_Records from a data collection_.
◇ ◇ ◇ ◇ ◇ ◇ ◇

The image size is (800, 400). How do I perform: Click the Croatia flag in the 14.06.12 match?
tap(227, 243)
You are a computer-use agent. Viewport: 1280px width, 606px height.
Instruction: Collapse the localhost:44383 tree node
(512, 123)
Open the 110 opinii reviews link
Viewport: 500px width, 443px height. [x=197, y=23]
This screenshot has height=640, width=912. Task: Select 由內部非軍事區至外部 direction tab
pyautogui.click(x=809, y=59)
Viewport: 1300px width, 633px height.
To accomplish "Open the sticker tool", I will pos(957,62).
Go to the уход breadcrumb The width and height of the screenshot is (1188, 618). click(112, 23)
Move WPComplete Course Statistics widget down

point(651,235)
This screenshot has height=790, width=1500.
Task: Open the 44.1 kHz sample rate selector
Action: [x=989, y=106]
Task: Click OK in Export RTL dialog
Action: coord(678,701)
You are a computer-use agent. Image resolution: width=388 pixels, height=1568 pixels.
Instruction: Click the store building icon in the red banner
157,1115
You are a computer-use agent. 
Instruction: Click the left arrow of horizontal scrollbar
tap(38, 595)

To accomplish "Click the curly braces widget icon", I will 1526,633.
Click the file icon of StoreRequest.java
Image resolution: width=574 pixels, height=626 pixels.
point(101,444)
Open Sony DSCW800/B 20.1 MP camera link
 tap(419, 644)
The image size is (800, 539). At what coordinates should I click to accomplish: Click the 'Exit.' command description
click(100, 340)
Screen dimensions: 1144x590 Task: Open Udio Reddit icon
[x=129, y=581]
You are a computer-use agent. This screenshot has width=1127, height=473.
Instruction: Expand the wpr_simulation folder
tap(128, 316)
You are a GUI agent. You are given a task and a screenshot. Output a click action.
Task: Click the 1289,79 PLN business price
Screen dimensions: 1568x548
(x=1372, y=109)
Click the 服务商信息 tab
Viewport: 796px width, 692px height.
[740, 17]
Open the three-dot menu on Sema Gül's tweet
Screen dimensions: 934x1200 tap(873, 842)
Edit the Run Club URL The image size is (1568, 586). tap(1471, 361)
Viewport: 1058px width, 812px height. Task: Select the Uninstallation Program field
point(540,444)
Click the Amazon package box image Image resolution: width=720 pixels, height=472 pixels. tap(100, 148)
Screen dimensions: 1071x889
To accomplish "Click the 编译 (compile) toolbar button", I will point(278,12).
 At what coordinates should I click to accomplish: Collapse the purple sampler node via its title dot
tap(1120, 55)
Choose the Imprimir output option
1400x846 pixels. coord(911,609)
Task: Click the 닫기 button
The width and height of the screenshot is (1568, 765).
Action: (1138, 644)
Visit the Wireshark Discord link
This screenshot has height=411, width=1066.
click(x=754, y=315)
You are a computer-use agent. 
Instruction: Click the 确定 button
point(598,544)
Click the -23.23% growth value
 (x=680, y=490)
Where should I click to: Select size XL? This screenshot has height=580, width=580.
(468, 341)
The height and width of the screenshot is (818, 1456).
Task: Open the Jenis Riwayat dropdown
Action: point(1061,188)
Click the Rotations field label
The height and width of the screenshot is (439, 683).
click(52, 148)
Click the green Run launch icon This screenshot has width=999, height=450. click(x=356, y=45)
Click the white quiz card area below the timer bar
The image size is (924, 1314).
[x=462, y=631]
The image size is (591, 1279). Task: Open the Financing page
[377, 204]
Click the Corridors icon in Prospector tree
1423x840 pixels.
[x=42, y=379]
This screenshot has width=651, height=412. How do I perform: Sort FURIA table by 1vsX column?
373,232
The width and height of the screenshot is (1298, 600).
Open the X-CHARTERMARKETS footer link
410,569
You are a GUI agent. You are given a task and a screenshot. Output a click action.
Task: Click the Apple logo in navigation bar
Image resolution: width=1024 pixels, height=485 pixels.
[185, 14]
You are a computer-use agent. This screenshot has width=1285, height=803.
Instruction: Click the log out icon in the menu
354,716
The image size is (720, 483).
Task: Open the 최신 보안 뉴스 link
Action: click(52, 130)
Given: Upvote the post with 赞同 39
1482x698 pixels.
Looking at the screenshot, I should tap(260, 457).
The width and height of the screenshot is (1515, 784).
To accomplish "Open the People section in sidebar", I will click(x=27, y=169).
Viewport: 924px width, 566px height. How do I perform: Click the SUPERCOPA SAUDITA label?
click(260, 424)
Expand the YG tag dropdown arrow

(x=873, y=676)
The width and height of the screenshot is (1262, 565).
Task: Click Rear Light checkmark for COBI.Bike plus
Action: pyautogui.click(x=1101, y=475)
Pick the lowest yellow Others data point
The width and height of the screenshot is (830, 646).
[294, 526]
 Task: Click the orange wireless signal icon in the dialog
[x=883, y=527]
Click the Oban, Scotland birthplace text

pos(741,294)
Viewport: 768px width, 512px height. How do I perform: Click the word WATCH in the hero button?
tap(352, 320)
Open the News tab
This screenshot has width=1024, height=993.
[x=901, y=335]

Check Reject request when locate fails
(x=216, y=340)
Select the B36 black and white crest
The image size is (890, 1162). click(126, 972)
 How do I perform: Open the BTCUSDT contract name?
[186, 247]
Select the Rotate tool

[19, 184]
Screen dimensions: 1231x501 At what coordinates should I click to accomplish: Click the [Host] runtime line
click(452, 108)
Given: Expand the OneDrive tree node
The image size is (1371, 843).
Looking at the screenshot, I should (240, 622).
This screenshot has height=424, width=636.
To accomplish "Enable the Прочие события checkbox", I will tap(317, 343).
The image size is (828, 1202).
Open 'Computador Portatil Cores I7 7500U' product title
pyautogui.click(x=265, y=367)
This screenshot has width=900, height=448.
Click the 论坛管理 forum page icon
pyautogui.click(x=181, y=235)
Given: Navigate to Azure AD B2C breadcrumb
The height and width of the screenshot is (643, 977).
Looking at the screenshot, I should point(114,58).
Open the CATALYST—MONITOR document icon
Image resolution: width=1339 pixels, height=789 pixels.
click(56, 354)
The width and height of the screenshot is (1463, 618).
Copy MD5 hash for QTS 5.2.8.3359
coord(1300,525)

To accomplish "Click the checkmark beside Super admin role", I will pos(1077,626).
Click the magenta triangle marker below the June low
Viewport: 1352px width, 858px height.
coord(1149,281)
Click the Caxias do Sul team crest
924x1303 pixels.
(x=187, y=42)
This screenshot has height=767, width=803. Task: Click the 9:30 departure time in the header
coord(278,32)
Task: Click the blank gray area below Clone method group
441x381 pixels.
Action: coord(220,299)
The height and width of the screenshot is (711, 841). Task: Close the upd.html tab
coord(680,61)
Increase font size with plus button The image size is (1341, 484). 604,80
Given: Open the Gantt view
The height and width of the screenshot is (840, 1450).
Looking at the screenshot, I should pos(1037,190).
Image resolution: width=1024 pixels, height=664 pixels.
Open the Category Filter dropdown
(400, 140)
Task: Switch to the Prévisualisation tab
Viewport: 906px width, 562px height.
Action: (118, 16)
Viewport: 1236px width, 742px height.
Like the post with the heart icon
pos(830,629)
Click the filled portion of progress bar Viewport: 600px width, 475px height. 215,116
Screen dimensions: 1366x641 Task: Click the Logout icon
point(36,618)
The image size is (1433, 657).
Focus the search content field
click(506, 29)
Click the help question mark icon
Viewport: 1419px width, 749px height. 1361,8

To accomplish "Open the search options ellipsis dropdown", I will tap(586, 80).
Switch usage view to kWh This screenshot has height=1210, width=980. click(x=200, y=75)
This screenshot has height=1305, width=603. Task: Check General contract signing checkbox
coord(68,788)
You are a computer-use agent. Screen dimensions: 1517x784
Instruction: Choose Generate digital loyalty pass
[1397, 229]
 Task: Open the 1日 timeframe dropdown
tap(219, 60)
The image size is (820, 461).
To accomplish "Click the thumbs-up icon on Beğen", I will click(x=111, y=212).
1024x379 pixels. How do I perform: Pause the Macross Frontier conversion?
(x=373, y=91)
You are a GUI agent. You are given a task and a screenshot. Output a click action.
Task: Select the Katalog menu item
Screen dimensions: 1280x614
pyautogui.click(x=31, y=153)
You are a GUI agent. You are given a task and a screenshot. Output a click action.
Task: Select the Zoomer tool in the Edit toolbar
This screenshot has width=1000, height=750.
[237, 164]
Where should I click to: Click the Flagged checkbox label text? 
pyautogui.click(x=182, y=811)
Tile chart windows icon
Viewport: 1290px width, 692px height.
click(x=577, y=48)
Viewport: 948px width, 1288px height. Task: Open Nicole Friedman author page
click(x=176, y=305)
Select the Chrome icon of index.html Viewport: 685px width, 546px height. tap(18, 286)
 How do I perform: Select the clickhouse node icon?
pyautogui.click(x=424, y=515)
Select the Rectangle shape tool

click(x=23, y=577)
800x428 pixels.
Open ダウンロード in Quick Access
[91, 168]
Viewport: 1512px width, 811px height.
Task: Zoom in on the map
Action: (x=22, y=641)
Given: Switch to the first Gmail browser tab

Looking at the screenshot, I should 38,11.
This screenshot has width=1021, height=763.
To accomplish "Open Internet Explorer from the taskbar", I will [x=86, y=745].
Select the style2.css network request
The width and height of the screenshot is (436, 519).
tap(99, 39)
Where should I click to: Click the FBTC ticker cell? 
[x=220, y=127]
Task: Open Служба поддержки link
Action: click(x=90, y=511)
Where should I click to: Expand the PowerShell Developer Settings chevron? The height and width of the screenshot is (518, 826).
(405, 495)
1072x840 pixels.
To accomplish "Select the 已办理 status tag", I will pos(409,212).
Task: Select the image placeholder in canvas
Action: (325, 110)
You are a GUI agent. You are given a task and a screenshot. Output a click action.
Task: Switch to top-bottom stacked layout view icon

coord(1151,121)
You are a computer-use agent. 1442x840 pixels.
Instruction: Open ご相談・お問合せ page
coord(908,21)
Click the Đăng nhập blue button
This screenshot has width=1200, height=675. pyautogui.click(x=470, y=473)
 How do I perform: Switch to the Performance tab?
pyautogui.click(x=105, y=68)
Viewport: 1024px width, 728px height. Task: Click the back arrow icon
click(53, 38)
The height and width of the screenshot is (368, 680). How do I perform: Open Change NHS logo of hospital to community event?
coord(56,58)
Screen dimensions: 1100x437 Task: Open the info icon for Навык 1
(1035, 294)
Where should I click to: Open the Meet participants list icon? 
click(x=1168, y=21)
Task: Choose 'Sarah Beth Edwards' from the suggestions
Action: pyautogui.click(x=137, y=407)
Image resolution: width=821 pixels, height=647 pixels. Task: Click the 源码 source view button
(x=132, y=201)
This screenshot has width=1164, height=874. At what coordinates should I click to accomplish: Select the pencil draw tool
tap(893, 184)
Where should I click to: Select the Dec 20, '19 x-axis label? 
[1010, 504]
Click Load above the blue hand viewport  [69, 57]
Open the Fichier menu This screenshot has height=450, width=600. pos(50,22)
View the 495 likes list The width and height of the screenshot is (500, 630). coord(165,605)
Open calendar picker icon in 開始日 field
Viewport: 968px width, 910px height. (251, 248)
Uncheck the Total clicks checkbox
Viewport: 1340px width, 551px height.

◇ ◇ ◇ ◇ ◇ ◇ ◇

_WHAT YOU NEED TO DO_. Report all lines of the data above that include the string "toolbar".

_ANSWER BOX_.
To accomplish "Click the 编译 (compile) toolbar button", I will point(278,12).
Task: Select the Zoomer tool in the Edit toolbar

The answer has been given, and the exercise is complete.